Accidental Love (2015)
  • Time: 100 min
  • Genre: Comedy | Romance
  • Director: Stephen Greene
  • Cast: Jake Gyllenhaal, Jessica Biel, James Marsden, Catherine Keener, James Brolin, Tracy Morgan


An original political satire about a naive small town waitress who accidentally gets a nail buried in her head, causing erratic and outrageous behavior that leads her to Washington DC. There she falls for a dashing, but clueless, Congressman who searches for the courage to save her.

One comment

  • Directors have a singular vision for their work which doesn’t always jibe with those of studio heads, who are predominantly interested in getting the best return on their investment. Orson Welles famously never had the same amount of creative control that he possessed with Citizen Kane. Ridley Scott has about half a dozen versions of Blade Runner, a new definitive director’s cut popping up every five years or so. Yet few directors have completely disowned a work. Before being Oscar-nominated for The Fighter, Silver Linings Playbook, and American Hustle, director David O. Russell was working on a film called Nailed. Financial difficulties stopped and started the film, James Caan dropped out due to creative differences, and the production was eventually shut down with Russell officially quitting the film. Subsequently resurrected, many scenes were then filmed without Russell’s involvement and the finished product, now titled Accidental Love, finally sees the light of day without Russell’s directorial imprimatur.

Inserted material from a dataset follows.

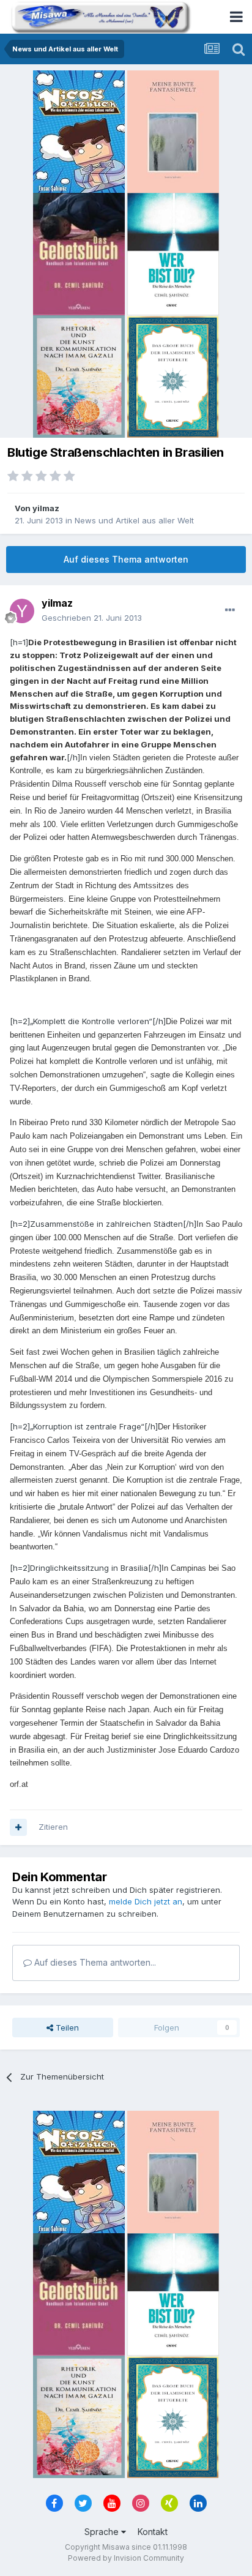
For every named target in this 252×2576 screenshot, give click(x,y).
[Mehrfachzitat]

    Whether the film’s incoherence is a result of the aforementioned turmoil or already a pre-existing condition is debatable. Accidental Love is a messy sprawl of a film, but that’s part and parcel of operating as a screwball comedy. The trick is controlling the chaos, and ensuring that there’s a fully formed set of intentions behind the mayhem. Russell is a huge admirer of director Frank Capra; it’s all too easy to view this film as his valentine to Capra’s socialist comedies, specifically the exemplary Mr. Smith Goes to Washington.